Leila ha una relazione con un bianco da cui ricava soltanto umiliazioni, Ben
deve fare i conti con i pregiudizi razziali del suo giro di conoscenze, Hugh,
che è un bravo cantante, sarà l’unico a sapersi ritagliare uno scopo
gratificante nella società. Il regista di culto John Cassavetes è il padre del
cinema indipendente americano e questo suo folgorante esordio è l’affascinante
manifesto artistico del così detto “cinema verità”, a metà strada tra film e
documentario. Ambientato a New York negli anni della “Beat generation”, affronta il tema scottante dell’integrazione
razziale, con una modalità ed una lucidità che lasciarono spiazzati pubblico e
critica, rivelando subito il talento del giovane regista newyorkese come eccellenza
della cinematografia d’avanguardia.

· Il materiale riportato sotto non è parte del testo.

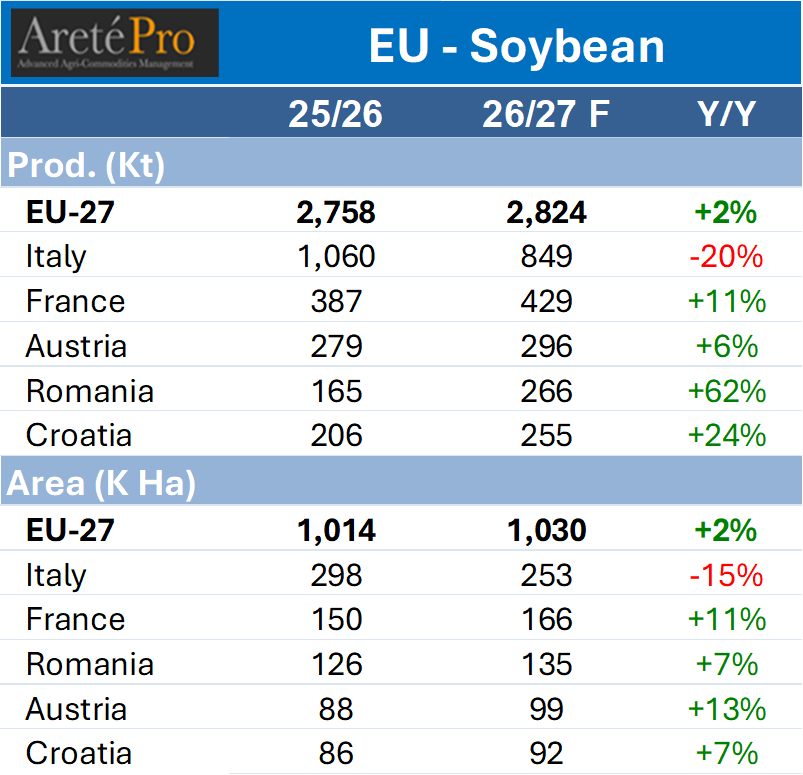Click Croatia's area value 86
Image resolution: width=803 pixels, height=775 pixels.
click(x=336, y=753)
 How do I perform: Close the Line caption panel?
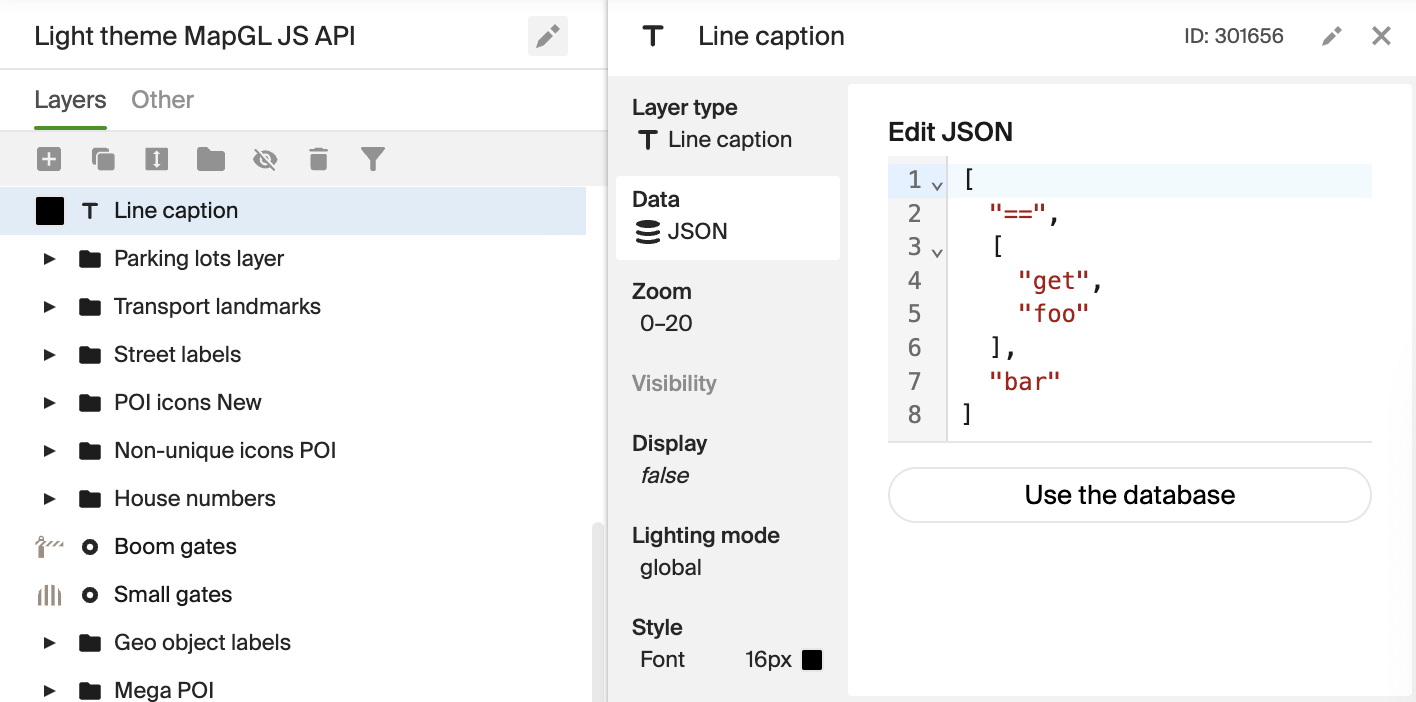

Il film fu girato due volte da Cassavetes,
nel ’57 e nel ’59, ed egli preferì la seconda versione, scegliendola per la
distribuzione in sala. La prima, da tutti ritenuta perduta, è stata ritrovata,
casualmente, nel 2004, da uno studioso del regista che non l’ha mai resa
interamente pubblica. La forza sovversiva di questo film è nello stile, che
sceglie un realismo formale senza mezzi termini: girato con camera a mano, con
dialoghi e sequenze spesso improvvisate, senza una vera e propria trama o una
sceneggiatura nel senso classico del temine, con una colonna sonora jazz firmata
da Charles Mingus ed un’atmosfera che fotografa perfettamente lo spirito dei
tempi, restituendocene tutta la potenza in forma di documento storico. Appartiene
allo stesso movimento culturale, fortemente innovatore, che, in Francia, darà
origine alla Nouvelle Vague e molti
lo hanno, giustamente, paragonato ad una suite jazzistica, per la capacità di
creare arte, verità e vibrazioni con la forza dell’improvvisazione. La messa in
scena depotenziata, priva di vigore drammatico, in nome dell’esigenza di
assoluta spontaneità, e la sua struttura irregolare, ne fanno un prodotto
ostico, indigesto al pubblico mainstream,
ma di enorme spessore culturale come simbolo di un’epoca di rinnovamento
ideologico e sociale. L’immersione garbata nei flussi di vita dei tre
protagonisti consente di arrivare al tema portante del film, la questione
razziale, attraverso percorsi differenti ma convergenti, in cui l’impianto non
“a tesi” è garantito dalla coralità dei punti di vista. Emblematica la scelta
dei tre protagonisti, tutti di colore ma con tonalità differenti di nero, ad
esempio Leila è particolarmente “chiara”, a testimoniare l’assurdità di una
classificazione basata sul solo colore della pelle, che è di arduo discernimento
già solo a livello macroscopico. L’autore gioca abilmente su questo aspetto di
indeterminazione proprio in relazione al personaggio di Leila, che molti
scambiano per bianca ma che viene vista come “nera” quando sta insieme ai
fratelli. Altrettanto emblematico il contrasto, perfettamente evidenziato dal
regista, tra una società mentalmente aperta ed affamata di nuovi modelli
culturali, come quella della “Beat
generation”, e la sua rigida chiusura di fronte alle differenze etniche,
retaggio di un atavico pregiudizio che nasce dall’ignoranza. Il modello
concettuale alla base dell’opera, e di tutto il cinema di Cassavetes, è che la
vita non sia rappresentabile con uno schema statico, ma solo tramite un libero fluire
di immagini in divenire, un continuo “work
in progress” di cui non è mai chiaro il percorso. A questa esigenza
rispondono tutti i suoi canoni stilistici che, in quest’opera prima, trovano un
riscontro di incredibile risalto espressivo. Le ombre evocate dal titolo sono
quelle di una generazione che ambisce a crescere, ma non riesce ancora a
trovare una sua chiara identità. Più che un film bello è un film storico,
fondamentale, discriminante.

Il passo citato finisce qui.